From the FDA Drug Label
Intractable Hiccups– 25 mg to 50 mg t.i.d. or q.i.d. If symptoms persist for 2 to 3 days, parenteral therapy is indicated. The recommended dosage for recurrent hiccups is 25 mg to 50 mg of chlorpromazine, taken three to four times a day. If symptoms persist for 2 to 3 days, parenteral therapy is indicated 1.
From the Research
Recurrent hiccups can be effectively managed with the Hiccup Relief Using Active Prolonged Inspiration (HAPI) technique, which has been shown to provide immediate relief in all cases, as reported in the most recent study 2. This technique involves inspiring maximally and then attempting to inspire with an open glottis for 30 seconds, followed by a slow expiration and resumption of normal respiration.

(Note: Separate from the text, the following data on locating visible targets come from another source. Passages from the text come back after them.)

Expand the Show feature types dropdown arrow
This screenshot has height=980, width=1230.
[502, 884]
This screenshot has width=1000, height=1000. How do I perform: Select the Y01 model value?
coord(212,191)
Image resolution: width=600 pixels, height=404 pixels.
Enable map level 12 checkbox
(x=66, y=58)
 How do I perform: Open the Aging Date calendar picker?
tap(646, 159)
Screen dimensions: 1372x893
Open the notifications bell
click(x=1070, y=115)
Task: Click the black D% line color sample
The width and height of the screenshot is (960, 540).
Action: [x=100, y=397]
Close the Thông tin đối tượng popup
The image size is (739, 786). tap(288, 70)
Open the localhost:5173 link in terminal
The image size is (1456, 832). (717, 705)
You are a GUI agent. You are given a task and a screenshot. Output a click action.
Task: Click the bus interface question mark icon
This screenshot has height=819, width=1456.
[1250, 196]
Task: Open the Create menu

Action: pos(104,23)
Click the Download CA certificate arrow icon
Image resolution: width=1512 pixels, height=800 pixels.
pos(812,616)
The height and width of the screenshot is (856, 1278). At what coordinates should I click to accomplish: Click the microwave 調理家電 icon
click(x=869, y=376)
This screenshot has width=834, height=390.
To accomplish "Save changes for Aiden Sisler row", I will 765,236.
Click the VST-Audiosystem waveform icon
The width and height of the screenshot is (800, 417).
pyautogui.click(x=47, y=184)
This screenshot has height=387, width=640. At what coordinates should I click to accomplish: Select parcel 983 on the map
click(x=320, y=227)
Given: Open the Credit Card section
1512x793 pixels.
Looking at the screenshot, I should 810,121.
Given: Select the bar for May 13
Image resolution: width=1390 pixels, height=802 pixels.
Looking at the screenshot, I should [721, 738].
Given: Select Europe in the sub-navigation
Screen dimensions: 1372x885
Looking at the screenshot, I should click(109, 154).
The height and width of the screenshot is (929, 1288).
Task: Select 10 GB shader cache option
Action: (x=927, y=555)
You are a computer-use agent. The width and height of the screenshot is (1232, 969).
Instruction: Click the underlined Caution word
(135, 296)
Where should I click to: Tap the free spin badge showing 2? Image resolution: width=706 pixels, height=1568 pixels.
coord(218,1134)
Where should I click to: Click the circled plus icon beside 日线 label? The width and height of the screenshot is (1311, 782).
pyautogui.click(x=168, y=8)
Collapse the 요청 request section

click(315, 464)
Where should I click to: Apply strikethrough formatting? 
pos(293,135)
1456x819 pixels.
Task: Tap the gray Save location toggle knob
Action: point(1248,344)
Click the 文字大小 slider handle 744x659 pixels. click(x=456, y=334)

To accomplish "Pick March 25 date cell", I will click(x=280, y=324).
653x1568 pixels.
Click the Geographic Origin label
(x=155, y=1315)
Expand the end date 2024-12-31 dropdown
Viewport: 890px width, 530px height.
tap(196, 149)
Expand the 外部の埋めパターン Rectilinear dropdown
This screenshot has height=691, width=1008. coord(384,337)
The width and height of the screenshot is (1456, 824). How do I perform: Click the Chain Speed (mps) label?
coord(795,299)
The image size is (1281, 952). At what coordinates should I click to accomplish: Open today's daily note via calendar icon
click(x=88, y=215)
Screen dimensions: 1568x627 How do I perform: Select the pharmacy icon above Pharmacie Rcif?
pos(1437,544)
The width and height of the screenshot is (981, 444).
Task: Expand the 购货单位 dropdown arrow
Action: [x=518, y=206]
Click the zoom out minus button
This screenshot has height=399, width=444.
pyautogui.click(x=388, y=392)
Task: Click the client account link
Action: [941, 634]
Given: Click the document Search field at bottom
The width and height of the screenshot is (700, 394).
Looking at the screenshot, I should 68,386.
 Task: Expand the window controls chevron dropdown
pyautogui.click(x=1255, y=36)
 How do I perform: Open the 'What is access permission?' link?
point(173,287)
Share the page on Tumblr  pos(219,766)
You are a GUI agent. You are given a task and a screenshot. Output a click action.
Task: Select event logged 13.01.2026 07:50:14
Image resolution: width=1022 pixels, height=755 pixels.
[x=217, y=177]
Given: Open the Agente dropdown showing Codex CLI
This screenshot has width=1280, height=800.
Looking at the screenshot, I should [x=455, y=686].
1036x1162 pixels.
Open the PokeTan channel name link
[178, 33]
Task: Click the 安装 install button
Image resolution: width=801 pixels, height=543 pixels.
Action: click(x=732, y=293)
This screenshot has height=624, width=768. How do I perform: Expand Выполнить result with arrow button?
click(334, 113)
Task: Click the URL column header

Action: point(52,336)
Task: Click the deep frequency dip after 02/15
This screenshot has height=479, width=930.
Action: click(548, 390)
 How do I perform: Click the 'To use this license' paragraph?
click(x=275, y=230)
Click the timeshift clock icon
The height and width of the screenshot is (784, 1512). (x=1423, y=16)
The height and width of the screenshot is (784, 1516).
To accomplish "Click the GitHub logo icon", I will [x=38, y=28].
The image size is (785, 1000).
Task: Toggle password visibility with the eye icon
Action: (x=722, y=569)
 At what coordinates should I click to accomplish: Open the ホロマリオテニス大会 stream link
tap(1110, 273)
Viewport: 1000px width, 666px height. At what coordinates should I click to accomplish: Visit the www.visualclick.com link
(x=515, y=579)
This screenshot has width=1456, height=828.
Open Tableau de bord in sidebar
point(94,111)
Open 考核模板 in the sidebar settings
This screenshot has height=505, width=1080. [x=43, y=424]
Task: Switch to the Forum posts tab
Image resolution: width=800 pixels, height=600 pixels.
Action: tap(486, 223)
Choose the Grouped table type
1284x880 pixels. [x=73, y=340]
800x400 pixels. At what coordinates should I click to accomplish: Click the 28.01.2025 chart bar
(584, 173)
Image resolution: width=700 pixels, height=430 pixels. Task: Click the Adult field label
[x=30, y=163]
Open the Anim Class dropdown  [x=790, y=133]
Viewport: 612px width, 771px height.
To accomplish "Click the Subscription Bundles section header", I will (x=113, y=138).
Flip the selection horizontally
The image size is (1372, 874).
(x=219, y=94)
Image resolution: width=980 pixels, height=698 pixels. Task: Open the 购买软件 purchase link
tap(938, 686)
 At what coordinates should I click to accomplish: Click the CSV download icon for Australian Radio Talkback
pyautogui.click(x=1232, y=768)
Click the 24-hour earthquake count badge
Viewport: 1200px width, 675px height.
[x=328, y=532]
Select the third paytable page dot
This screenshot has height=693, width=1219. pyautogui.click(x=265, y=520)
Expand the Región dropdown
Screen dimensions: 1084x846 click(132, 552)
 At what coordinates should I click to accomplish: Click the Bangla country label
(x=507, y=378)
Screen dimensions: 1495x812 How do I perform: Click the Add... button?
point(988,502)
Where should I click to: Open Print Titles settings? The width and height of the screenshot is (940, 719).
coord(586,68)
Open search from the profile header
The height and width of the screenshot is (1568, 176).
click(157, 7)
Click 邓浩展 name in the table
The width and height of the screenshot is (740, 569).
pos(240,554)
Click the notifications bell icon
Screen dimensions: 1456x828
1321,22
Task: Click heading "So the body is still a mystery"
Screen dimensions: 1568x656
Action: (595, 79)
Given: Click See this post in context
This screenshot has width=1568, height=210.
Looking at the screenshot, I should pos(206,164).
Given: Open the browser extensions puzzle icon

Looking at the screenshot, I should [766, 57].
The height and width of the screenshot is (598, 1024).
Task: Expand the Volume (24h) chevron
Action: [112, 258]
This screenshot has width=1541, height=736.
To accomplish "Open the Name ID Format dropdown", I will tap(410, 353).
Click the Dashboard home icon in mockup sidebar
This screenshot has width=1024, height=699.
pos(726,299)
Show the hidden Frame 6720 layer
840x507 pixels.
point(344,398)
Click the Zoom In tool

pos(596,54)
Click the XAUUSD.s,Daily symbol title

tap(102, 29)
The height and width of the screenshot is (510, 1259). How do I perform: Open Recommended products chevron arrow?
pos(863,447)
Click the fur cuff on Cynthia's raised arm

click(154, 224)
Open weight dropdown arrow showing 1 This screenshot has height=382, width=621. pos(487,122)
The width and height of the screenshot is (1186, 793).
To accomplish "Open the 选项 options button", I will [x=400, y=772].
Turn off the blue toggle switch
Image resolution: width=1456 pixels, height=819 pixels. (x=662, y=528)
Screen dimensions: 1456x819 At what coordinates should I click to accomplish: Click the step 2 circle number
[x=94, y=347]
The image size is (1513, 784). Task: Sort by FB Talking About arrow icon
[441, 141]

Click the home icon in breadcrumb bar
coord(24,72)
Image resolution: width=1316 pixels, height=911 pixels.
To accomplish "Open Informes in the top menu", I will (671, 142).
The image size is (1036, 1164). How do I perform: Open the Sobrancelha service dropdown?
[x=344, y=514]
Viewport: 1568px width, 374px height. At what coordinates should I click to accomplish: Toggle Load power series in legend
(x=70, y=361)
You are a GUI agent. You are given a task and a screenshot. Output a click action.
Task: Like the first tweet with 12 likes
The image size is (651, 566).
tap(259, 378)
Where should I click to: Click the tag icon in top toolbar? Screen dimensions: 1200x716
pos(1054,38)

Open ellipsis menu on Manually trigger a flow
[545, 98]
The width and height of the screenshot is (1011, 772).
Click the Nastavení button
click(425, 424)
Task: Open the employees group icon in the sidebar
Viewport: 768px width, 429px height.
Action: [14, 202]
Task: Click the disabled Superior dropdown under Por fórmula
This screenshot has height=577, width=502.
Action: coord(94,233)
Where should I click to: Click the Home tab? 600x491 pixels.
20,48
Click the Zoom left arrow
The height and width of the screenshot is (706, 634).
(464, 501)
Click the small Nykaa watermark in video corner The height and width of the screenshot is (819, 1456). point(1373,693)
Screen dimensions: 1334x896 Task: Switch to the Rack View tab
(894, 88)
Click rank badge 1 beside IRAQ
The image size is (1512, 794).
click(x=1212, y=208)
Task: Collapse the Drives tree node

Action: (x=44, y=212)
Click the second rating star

The HAPI technique is a simple and viable method for hiccup relief, and its effectiveness has been demonstrated in patients with self-limited and prolonged hiccups. Other treatment options, such as chlorpromazine, baclofen, gabapentin, and metoclopramide, may also be considered, but the HAPI technique is a non-invasive and non-pharmacological approach that can be tried first. It is essential to note that recurrent hiccups can be caused by underlying conditions, such as gastroesophageal reflux, certain medications, central nervous system disorders, or metabolic conditions, and treating the underlying cause is crucial for long-term management. Lifestyle modifications, such as avoiding carbonated beverages, alcohol, and large meals, may also help prevent recurrences. If hiccups significantly impact quality of life or are accompanied by other symptoms, prompt medical evaluation is necessary to rule out serious underlying conditions, as reported in various studies 3, 4, 5, 6.